Items from a dataset:
BEGIN
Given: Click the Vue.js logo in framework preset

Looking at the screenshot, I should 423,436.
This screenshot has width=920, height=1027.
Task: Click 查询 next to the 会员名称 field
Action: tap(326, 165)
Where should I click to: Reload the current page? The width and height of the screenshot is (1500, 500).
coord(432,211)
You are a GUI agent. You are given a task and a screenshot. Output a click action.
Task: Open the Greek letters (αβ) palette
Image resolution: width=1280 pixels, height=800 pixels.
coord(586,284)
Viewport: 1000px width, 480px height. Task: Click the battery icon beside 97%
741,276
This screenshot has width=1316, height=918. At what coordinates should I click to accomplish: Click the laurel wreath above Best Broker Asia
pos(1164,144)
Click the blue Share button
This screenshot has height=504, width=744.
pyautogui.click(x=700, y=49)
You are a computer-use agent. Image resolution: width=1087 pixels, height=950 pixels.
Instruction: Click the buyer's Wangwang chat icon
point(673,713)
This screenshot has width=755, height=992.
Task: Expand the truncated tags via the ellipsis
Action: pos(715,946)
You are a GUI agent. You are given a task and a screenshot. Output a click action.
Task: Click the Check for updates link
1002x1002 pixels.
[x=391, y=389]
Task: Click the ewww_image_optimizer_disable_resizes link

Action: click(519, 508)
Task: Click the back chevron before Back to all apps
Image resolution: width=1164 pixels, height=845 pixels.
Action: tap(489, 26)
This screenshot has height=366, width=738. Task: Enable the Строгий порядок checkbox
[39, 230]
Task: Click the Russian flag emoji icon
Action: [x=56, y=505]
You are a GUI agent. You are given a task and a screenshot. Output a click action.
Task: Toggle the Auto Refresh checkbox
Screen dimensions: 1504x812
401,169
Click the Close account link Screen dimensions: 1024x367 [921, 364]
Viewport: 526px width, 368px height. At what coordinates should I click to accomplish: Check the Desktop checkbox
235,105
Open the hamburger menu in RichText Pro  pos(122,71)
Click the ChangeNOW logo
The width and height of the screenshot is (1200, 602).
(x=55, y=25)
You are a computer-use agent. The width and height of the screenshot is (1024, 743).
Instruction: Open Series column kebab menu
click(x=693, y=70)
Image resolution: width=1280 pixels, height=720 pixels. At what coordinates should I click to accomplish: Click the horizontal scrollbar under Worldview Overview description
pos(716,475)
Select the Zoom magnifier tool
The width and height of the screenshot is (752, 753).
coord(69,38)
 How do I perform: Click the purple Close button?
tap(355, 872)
END
How to complete this task =>
The expected result is a copy of each line in the records where "computer" appears.

Response to this task =>
You are a computer-use agent. Image resolution: width=1087 pixels, height=950 pixels.
You are a computer-use agent. The width and height of the screenshot is (1024, 743).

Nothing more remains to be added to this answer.